"Host, you have wrecked six worlds!" the white cat snarled as Holly opened her eyes.
"Comforting," Holly said, blinking against fluorescent light. "Did you bring flowers with that lecture?"
"There are no flowers. There are penalties," Myrtle said. Her voice was small and clinical. It sounded like a cat and a filing clerk arguing.
Holly pushed the filthy blanket down and sat up. Her wrist screamed when she flexed. The skin was purple, the bruise mapped to a pattern that belonged to someone who had learned to hit the same place every time.
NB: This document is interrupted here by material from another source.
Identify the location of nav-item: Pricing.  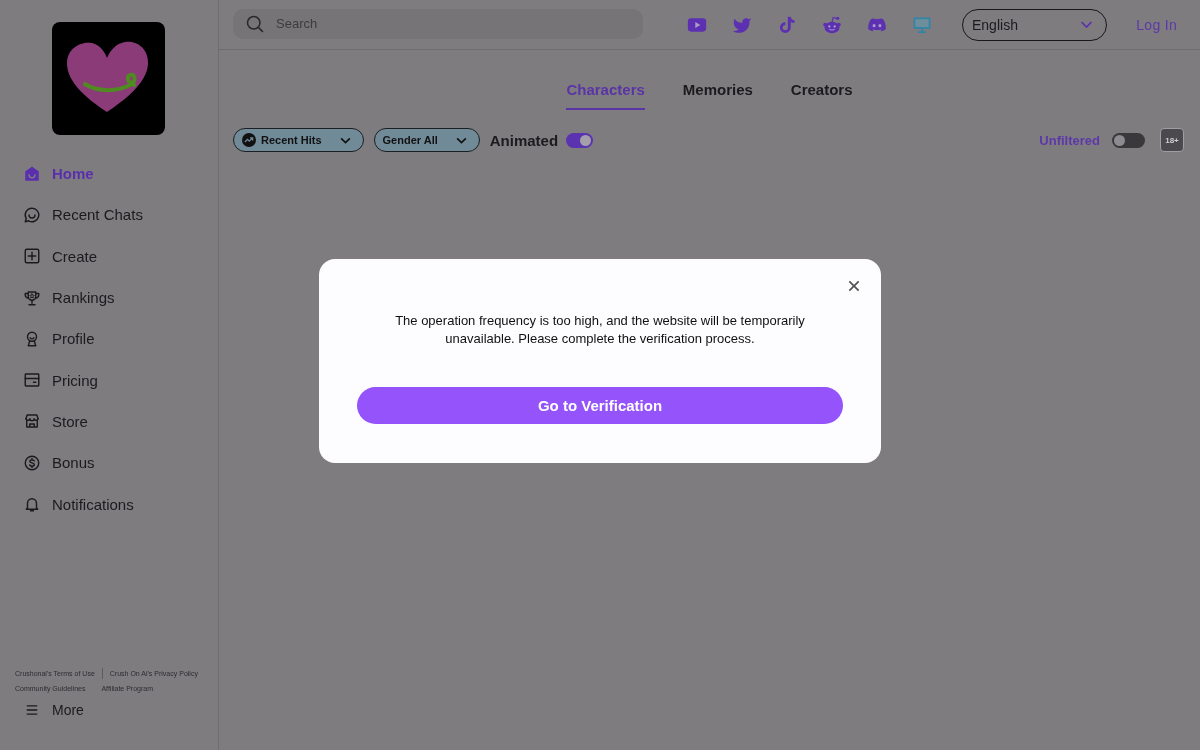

"Where am I? Who owned this body?" Holly asked, scanning the room in one quick sweep. Room 14 smelled of antiseptic and old fear.
"Summit Psychiatric. Occupant: Lindgren, Holly—no, correction. Occupant recorded as Marianne Osborne, twenty-three, declared non-responsive by West Park patrol three days ago," Myrtle recited. "You are hosted in a corpse that was claimed as dead."
"Corpse," Holly said, tasting the word. She tested her jaw. The mouth felt wrong, the tongue foreign. "Great. I wake up in a dead girl's motel with a cat lecturing me. Tell me the best-case scenario."
"Best case: you comply, retrieve an object of value, and return to your proper trajectory. Worst case: you fail and remain bound here, vulnerable to rewrite penalties and memory erosion," Myrtle said. Her tone had a clinical click now, like a judge.
"Rewrite penalties," Holly repeated. "Does that include forced cheerfulness?"